%%

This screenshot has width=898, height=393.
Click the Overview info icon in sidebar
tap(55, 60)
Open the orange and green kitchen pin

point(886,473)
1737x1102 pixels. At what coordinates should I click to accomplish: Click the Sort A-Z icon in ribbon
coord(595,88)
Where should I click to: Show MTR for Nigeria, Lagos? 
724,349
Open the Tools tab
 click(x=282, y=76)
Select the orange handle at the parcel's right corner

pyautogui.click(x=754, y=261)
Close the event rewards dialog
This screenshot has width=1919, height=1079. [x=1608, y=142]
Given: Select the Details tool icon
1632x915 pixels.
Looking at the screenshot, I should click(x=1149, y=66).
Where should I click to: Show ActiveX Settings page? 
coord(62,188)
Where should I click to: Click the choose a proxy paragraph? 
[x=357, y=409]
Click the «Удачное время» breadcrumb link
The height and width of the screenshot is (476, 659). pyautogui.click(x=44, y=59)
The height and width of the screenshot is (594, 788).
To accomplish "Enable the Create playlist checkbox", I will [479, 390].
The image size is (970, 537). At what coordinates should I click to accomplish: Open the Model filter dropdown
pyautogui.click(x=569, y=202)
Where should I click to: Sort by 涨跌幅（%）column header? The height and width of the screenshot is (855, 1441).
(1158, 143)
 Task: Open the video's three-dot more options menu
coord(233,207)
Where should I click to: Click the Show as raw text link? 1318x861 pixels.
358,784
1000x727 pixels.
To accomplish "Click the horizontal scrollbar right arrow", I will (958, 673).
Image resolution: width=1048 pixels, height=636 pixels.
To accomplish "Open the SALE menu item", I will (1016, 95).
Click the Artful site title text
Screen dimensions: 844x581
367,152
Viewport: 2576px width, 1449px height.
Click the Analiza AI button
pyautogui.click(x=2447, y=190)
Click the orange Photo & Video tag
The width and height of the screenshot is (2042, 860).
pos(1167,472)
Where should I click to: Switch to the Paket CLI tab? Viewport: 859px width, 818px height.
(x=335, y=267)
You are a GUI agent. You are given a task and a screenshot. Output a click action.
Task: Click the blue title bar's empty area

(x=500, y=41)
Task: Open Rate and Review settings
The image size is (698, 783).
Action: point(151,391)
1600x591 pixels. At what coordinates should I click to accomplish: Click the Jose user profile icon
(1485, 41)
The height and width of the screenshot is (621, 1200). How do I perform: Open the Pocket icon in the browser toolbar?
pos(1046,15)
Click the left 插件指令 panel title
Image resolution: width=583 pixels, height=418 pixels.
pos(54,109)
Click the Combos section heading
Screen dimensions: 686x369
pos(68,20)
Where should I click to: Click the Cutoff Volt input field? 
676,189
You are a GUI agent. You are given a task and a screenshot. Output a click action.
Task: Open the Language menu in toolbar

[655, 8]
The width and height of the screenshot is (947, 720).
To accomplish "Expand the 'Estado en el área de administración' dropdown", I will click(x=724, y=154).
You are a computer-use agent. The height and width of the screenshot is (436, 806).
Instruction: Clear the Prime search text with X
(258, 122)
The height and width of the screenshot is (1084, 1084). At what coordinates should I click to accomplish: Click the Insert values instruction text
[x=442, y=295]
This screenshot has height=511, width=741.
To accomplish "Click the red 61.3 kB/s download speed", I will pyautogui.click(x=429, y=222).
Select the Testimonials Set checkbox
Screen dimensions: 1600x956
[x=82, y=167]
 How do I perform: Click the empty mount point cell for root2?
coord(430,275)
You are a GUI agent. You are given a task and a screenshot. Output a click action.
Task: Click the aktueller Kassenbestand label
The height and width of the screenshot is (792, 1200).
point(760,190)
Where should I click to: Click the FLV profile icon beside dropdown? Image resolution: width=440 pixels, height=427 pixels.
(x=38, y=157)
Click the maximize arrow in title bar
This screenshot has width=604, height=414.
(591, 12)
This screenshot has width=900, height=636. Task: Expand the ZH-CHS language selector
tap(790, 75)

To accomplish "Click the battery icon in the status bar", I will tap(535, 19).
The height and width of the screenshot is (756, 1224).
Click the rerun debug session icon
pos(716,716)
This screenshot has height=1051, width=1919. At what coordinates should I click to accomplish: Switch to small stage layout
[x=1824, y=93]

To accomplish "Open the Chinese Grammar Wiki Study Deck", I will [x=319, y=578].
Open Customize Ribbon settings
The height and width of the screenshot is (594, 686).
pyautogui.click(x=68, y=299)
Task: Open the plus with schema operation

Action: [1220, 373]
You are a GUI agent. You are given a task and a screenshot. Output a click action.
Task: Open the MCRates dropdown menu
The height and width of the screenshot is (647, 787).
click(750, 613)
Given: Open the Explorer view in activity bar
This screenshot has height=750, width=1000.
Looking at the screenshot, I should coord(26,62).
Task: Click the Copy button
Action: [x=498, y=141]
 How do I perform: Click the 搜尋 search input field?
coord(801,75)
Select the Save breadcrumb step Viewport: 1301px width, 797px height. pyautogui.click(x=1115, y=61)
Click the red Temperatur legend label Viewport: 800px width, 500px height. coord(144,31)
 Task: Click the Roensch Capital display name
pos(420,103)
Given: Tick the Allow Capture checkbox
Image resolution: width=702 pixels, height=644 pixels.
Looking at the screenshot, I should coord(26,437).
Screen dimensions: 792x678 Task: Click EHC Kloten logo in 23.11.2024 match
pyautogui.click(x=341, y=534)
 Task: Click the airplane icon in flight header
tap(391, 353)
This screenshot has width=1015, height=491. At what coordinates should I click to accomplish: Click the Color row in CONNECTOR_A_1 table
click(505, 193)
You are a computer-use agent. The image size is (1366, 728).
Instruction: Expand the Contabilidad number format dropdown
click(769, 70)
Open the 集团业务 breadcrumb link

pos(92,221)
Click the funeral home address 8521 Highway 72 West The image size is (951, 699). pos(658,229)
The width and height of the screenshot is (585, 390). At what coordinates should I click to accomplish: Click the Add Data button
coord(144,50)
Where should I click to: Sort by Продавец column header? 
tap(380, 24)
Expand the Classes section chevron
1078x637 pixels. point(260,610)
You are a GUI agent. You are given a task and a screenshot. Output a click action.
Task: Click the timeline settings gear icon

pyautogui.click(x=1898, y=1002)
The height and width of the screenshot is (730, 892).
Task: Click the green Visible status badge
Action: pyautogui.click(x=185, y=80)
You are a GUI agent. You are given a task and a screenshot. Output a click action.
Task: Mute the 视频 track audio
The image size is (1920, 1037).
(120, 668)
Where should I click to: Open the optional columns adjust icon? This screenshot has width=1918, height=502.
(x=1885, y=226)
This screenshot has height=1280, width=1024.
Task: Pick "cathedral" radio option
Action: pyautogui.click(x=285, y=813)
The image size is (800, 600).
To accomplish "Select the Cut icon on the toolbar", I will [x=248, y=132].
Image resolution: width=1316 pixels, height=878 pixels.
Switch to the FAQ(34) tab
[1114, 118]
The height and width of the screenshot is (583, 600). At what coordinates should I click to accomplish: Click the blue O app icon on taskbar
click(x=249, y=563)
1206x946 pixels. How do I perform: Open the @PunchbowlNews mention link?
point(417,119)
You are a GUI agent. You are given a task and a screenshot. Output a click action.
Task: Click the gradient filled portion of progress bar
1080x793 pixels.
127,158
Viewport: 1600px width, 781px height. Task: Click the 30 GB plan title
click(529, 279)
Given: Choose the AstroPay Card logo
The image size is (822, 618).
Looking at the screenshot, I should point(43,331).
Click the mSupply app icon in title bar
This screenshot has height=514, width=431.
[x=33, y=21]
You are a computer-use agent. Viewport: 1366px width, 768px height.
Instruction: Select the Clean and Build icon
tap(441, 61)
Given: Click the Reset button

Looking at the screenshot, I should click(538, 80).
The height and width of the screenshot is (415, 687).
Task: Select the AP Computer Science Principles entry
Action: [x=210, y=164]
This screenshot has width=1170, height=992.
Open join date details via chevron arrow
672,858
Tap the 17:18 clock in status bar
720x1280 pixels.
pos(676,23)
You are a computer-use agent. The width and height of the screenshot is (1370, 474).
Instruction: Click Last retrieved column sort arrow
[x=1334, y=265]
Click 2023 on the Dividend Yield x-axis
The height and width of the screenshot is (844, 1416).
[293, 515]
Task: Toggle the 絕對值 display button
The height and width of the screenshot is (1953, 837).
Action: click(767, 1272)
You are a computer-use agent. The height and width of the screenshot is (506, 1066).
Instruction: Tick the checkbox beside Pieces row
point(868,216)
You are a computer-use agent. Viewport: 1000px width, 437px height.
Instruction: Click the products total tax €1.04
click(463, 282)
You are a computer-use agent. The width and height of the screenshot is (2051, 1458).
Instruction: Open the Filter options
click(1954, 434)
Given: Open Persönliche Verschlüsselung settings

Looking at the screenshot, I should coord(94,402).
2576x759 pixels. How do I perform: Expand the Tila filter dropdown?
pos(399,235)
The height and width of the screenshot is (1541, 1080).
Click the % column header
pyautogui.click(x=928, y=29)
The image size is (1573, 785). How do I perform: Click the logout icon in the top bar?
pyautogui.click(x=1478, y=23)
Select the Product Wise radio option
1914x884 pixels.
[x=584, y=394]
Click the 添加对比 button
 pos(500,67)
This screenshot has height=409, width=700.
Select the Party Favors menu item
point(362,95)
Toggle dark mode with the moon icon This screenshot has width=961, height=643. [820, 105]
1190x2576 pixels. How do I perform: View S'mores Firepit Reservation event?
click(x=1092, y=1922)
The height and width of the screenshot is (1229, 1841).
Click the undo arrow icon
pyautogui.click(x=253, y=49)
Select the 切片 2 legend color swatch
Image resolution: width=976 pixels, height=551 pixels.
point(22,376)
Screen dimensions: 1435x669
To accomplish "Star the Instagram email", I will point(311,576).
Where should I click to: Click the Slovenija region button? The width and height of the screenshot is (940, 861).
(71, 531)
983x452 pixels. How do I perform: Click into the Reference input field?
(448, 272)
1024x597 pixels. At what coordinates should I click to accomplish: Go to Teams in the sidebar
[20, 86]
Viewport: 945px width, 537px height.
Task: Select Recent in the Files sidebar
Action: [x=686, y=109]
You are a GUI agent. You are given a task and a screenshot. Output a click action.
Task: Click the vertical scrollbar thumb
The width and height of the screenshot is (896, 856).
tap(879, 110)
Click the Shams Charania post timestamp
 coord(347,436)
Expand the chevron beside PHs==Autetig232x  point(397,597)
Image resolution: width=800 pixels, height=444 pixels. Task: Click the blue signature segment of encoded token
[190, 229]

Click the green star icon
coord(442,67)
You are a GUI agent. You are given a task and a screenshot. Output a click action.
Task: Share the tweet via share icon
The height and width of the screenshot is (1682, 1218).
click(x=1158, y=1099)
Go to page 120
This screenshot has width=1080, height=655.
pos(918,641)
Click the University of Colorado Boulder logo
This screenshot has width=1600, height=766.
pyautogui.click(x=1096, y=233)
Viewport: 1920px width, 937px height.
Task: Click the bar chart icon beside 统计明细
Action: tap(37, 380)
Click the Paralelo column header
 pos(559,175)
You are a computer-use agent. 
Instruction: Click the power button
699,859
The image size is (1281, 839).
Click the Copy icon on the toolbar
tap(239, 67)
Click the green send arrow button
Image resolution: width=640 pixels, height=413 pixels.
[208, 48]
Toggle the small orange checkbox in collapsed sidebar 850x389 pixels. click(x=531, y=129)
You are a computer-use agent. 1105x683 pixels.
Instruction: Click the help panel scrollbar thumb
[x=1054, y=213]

%%

- [WORK TASK]
The entries above hold a line with "Select the Save" and a later line with "You are a computer-use agent. The image". Write out exactly those lines and all lines between, nothing more.

- [EXERCISE RESULT]
Select the Save breadcrumb step Viewport: 1301px width, 797px height. pyautogui.click(x=1115, y=61)
Click the red Temperatur legend label Viewport: 800px width, 500px height. coord(144,31)
 Task: Click the Roensch Capital display name
pos(420,103)
Given: Tick the Allow Capture checkbox
Image resolution: width=702 pixels, height=644 pixels.
Looking at the screenshot, I should coord(26,437).
Screen dimensions: 792x678 Task: Click EHC Kloten logo in 23.11.2024 match
pyautogui.click(x=341, y=534)
 Task: Click the airplane icon in flight header
tap(391, 353)
This screenshot has width=1015, height=491. At what coordinates should I click to accomplish: Click the Color row in CONNECTOR_A_1 table
click(505, 193)
You are a computer-use agent. The image size is (1366, 728).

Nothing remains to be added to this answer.